----- TEKS SUMBER -----
Odong-Odong adalah Kehidupan. Iya, Odong-Odong!

 


Di suatu sore yang seperti biasanya dua anak kami kompak minta naik odong-odong. Suatu ritual mingguan yang lumrah bagi para ibu-bapak dengan anak balita. Cuaca baik-baik saja, mendung tidak, angin pun tak semilir, tetapi bayangan dunia tetiba merasuk hadir dibenak saat odong-odong itu mulai berputar.

Mengapa sekedar berputar saja anak-anak sangat suka? Pertanyaan ringkas ini melebar hanya dalam sepersekian detik ketika kami sadar bahwa hidup juga merupakan putaran. Dalam putaran siang dan malam kita melalui putaran yang sama dari ujung hingga ujung seperti odong-odong. Apa yang membuat kita begitu bergairah menjalani putaran? Menginginkannya terus berlanjut hingga pada waktunya kita diberhentikan, digendong turun dari odong-odong, baik terpaksa; terbujuk; ataupun rela karena merasa cukup.

Barangkali rasa adalah hal yang kita cari hingga rela berputar-putar demikian ‘berguna’. Suami-istri bisa rela membakar kalori di tengah malam juga demi seabsurd rasa, meskipun di ujungnya tak selalu menentu. Pemain game bisa kalah beruntun tapi tetap juga rajin memencet gawainya, demi apa kalau bukan rasa? Rapat kerja perundingan menu yang pas untuk dimakan pada suatu malam yang biasa saja juga demi apa kalau bukan karena selaksa rasa?
----- DATA YANG TERSEDIA -----
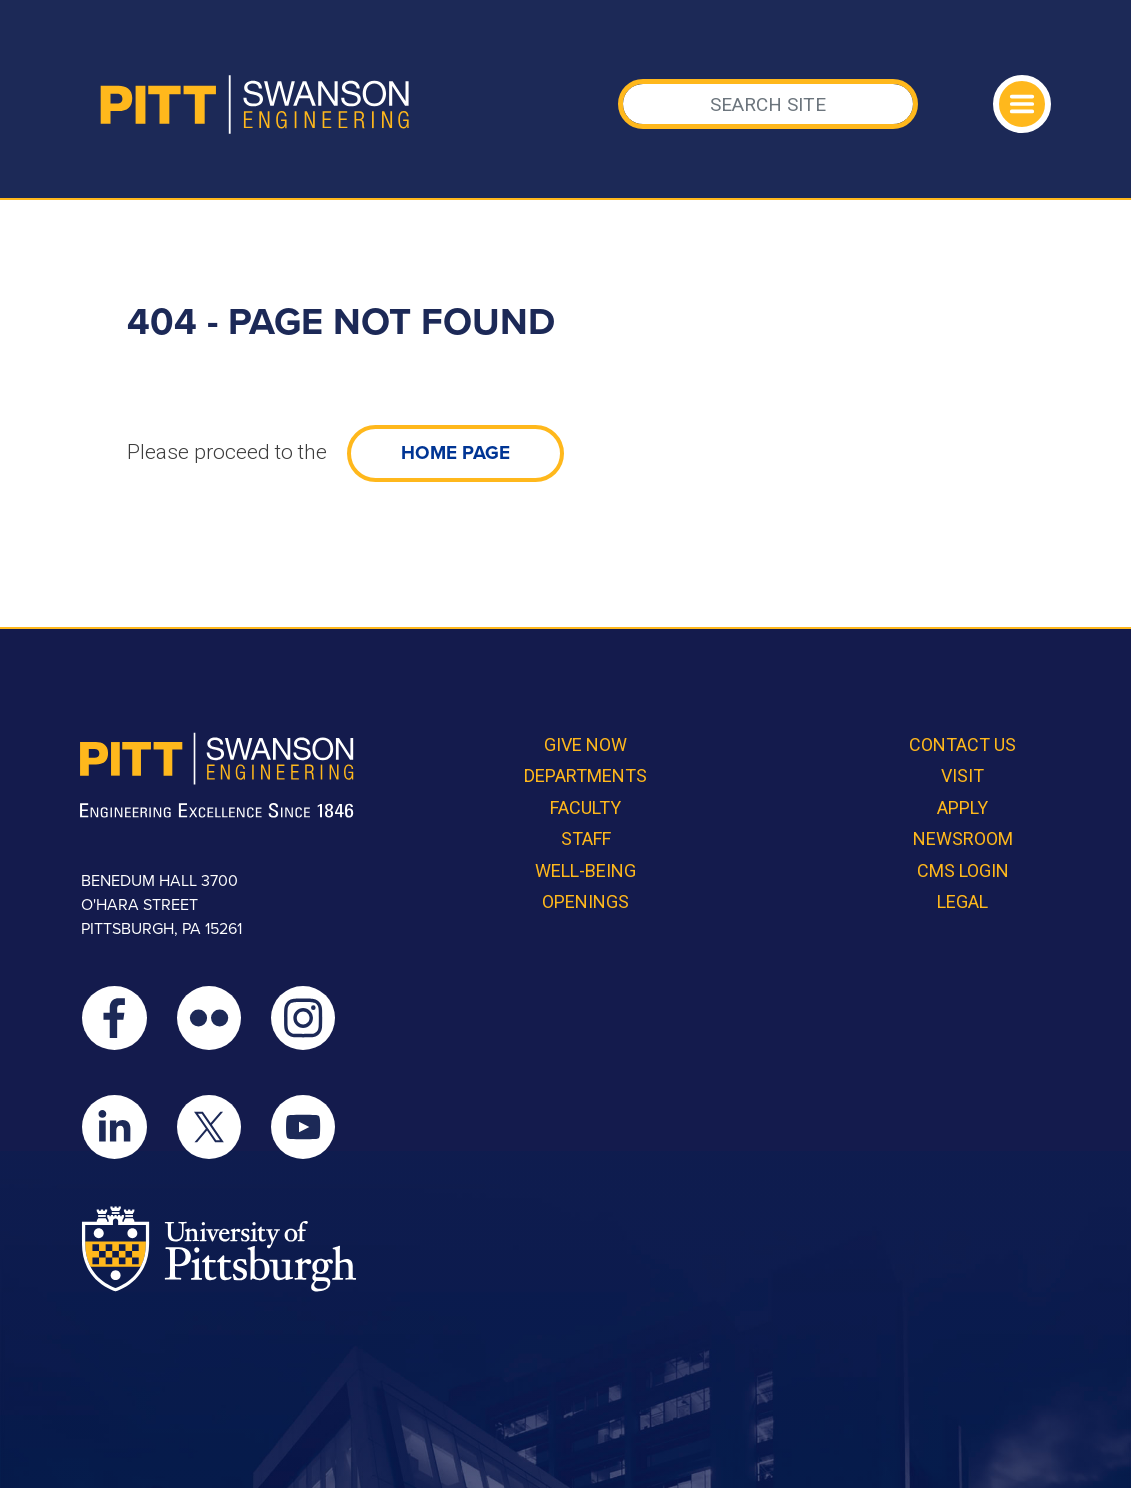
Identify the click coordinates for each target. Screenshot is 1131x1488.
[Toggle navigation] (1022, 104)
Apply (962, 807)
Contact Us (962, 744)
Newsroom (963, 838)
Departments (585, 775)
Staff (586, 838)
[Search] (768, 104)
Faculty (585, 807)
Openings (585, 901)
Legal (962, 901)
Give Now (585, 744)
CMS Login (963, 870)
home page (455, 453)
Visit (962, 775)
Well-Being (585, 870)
-----
▶ **TUJUAN PEMBELAJARAN**:
1 – Menurut teks tentang odong-odong, bagi siapa naik odong-odong merupakan ritual mingguan yang lumrah?
2 – Sajikan baris-baris data sebagai daftar JSON berisi string, satu string untuk setiap baris dan tanpa baris kosong, mulai dari awal data sampai baris yang memuat "CMS Login (963, 870)". Gambar tidak perlu disertakan.

▶ **KUNCI JAWABAN**:
1 – Bagi para ibu-bapak dengan anak balita.

2 –
[
  "Identify the click coordinates for each target. Screenshot is 1131x1488.",
  "[Toggle navigation] (1022, 104)",
  "Apply (962, 807)",
  "Contact Us (962, 744)",
  "Newsroom (963, 838)",
  "Departments (585, 775)",
  "Staff (586, 838)",
  "[Search] (768, 104)",
  "Faculty (585, 807)",
  "Openings (585, 901)",
  "Legal (962, 901)",
  "Give Now (585, 744)",
  "CMS Login (963, 870)"
]